I only looked at this for a bit so I could be totally mistaken, but I’ll look at it closely soon, it’s a nice write up!
My thoughts:
A change of variables/values in your proof of proposition 3 definitely doesn’t yield conjecture 4? At first glance it looks like you could just change the variables and flip the indicies for the projections (use pi_1 instead of pi_0) and in the functions A[U,i]. If you look at the U() defined for conjecture 4, it’s exactly the one in proposition 3 with the indices i flipped and C and D flipped, so it’s surprising to me if this doesn’t work or if there isn’t some other minor transformation of the the first proof that yields a proof of conjecture 4.

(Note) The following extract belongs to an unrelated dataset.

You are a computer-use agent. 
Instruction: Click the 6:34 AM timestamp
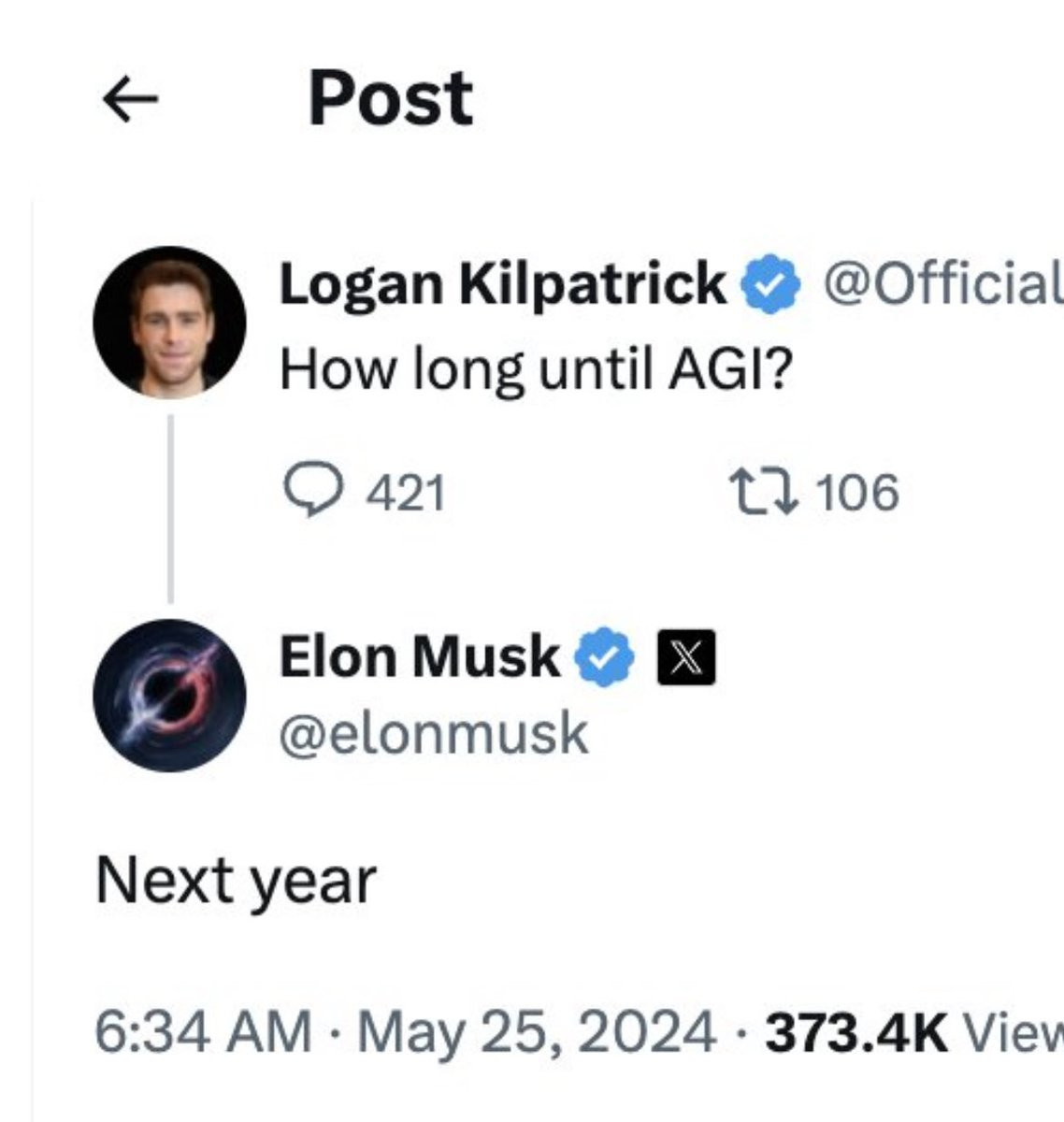(x=203, y=1033)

The agent function is not defined symmetrically with respect to C and D, so flipping the roles of C and D in the universe without also flipping their roles in the agent function does not guarantee that the outcome would change as desired.
Yes, you’re right. Looking at the agent function, the relevant rule seems to be defined for the sole purpose of allowing the agent to cooperate in the even that cooperation is provably better than than defecting. Taking this out of context, it allows the agent to choose one of the actions it can take if it is provably better than the other. It seems like the simple fix is just to add this:
If you alter the agent definition by replacing the third line with this and the fourth with C you have an agent that is like the original one but can be used to prove conjecture 4 but not prop 3, right? So if you instead add this line to the current agent definition and simply leave D as the last line, then if neither the old third line nor this new one hold we simply pick D, which is neither provably better nor provably worse than C, so that’s fine. It seems that we can also prove conjecture 4 by using the new line in lieu of the old one, which should allow us to use a proof that is essentially symmetric to the proof of proposition 3.
So you modify the agent so that line 3 says “cooperating is provably better than defecting” and line 4 says “defecting is provably better than cooperating”. But line 3 comes before line 4, so in proving Conjecture 4 you’d still have to show that the condition in line 3 does not obtain. Or you could prove that line 3 and line 4 can’t both obtain; I haven’t figured out exactly how to do this yet.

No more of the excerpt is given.